Things to do =
1. According to the tribunal excerpt, under which tariff entry did the Tribunal in General Mills India Ltd v. Commissioner of Customs (Import), Nhava Sheva hold that the identical product should be classified?
2. Name every case cited by its parties in the tribunal excerpt.
3. From the tribunal excerpt, copy the part that opens with the words containing "prepared foods obtained" and closes with "specified or included.".

Page extract =
4. Learned Counsel places reliance on the decision of the Tribunal in General Mills India Ltd v. Commissioner of Customs (Import), Nhava Sheva [2011 (268) ELT 390 (Tri.-Mumbai)] which has held that an identical product, imported in December 2005, was to be classified under 1905 9090 instead of heading no. 1905 3100 of the First Schedule to the Customs Tariff Act, 1975 adopted by the assessing officer. Further reliance is placed on the decision of the Tribunal in Frito-Lay India v. Commissioner of Central Excise, Pune [2007 (207) ELT 560 (Tri.-Mumba)] and of the Hon’ble Supreme Court in Metroark v. Commissioner of Central Excise, Calcutta [2004 (164) ELT 225 (SC)].

5. Learned Authorised Representative contends that the decision, even if in their own case and for an identical product, on a previous occasion is not an estoppel for revising the classification in a subsequent import. According to him, in adjudging the classification to be adopted, the courts concern themselves with the two alternatives before them and rejection of the proposed classification renders approval of the claimed classification only by default despite it not being the most appropriate. He places reliance on the decision of the Tribunal in Fitrite Packers v. Commissioner of Central Excise, Mumbai-IV [2006 (203) ELT 452 (Tri.Mum)]. Relying on the decision of the Hon’ble High Court of Madras in Assistant Commissioner of Central Excise, Tiruchirapalli v. Indian Hume Pipe Co Ltd [2009 (238) ELT 230 (Mad.)], he argues that the classification can be revisited for a different consignment.

6. We find no reason to disagree with Learned Authorised Representative that there is no estoppel against raising classification disputes in a subsequent import and that, in the absence of clear finding that the approved classification is the sole option, precedent does not, of itself, bind in disposal of a subsequent dispute. We, accordingly, turn to the Explanatory Notes to the Harmonized System of Nomenclature of the World Customs Organisation to ascertain the coverage of the proposed classification. It is seen that heading 1904 is for

prepared foods obtained by the swelling or roasting of cereals or cereal products (for example, corn flakes); cereals [(other than maize (corn)] in grain form or in the form of flakes or other worked grains (except flour, groats and meal), pre-cooked, or otherwise prepared, not elsewhere specified or included.

We take note that there are further sub-categories within it corresponding to the four sub-headings and that the proposal of the assessing officer, as upheld by the first appellate authority, was to bring it under the residuary category. On a perusal of the residuary category, we find that, after describing the inclusion thus

This group includes pre-cooked or otherwise prepared cereals in grain form (including broken grains).

(Stored data)
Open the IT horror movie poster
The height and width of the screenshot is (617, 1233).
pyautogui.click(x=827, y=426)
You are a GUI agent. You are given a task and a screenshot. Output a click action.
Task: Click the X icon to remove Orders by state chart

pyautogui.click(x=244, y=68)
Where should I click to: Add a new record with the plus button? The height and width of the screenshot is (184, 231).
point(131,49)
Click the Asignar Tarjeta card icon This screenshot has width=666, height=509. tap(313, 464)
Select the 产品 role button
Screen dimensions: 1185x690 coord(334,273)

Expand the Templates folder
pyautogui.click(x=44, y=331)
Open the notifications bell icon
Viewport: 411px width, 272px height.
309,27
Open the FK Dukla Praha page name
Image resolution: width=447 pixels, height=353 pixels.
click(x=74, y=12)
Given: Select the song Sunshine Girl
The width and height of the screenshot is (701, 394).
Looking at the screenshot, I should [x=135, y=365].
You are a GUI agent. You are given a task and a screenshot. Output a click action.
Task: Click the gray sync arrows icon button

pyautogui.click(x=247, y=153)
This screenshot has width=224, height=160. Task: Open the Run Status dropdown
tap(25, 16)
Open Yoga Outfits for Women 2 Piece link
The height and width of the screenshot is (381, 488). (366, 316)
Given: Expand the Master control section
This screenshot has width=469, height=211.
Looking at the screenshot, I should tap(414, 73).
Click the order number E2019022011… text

==

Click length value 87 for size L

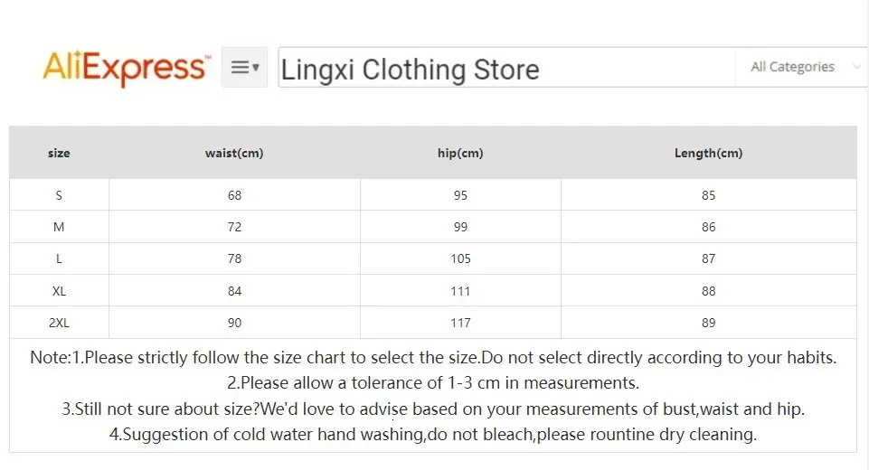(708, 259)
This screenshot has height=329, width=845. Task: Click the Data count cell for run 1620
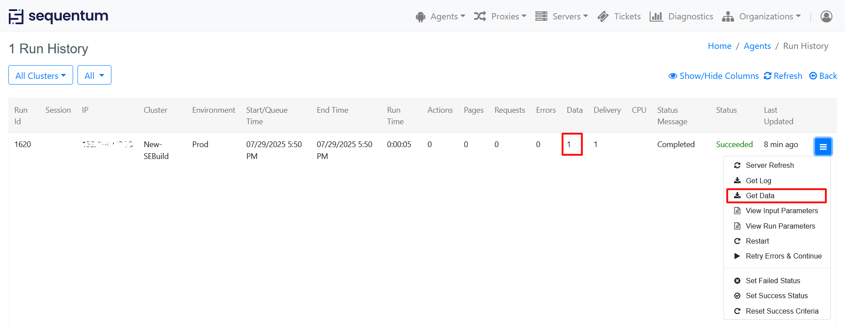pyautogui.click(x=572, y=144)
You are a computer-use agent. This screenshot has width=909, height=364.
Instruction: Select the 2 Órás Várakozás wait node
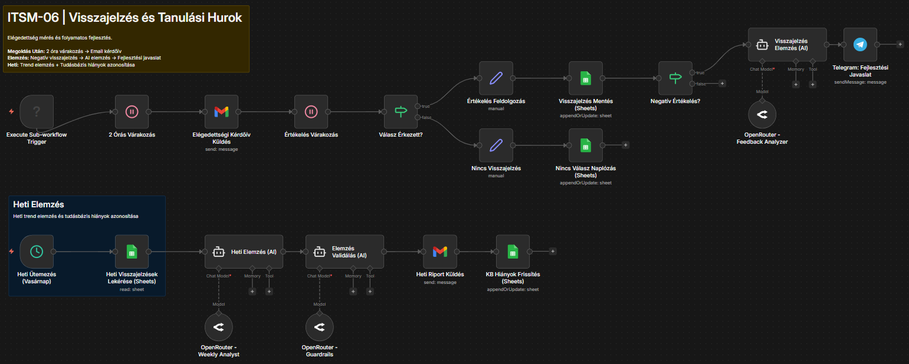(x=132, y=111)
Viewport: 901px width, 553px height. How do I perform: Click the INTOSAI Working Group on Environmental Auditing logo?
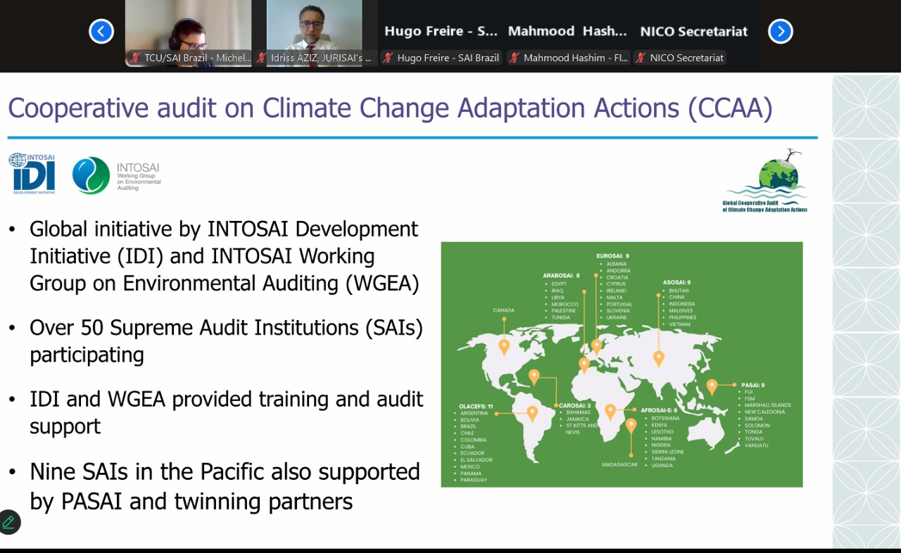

---

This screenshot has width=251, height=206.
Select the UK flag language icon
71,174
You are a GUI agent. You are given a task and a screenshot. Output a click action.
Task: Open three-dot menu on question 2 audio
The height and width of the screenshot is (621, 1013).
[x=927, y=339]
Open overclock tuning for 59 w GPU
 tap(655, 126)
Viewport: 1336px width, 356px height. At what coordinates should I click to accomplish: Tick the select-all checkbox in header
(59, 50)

Results for each task =
1. Under 1905 9090.

2.
- General Mills India Ltd v. Commissioner of Customs (Import), Nhava Sheva
- Frito-Lay India v. Commissioner of Central Excise, Pune
- Metroark v. Commissioner of Central Excise, Calcutta
- Fitrite Packers v. Commissioner of Central Excise, Mumbai-IV
- Assistant Commissioner of Central Excise, Tiruchirapalli v. Indian Hume Pipe Co Ltd

3.
prepared foods obtained by the swelling or roasting of cereals or cereal products (for example, corn flakes); cereals [(other than maize (corn)] in grain form or in the form of flakes or other worked grains (except flour, groats and meal), pre-cooked, or otherwise prepared, not elsewhere specified or included.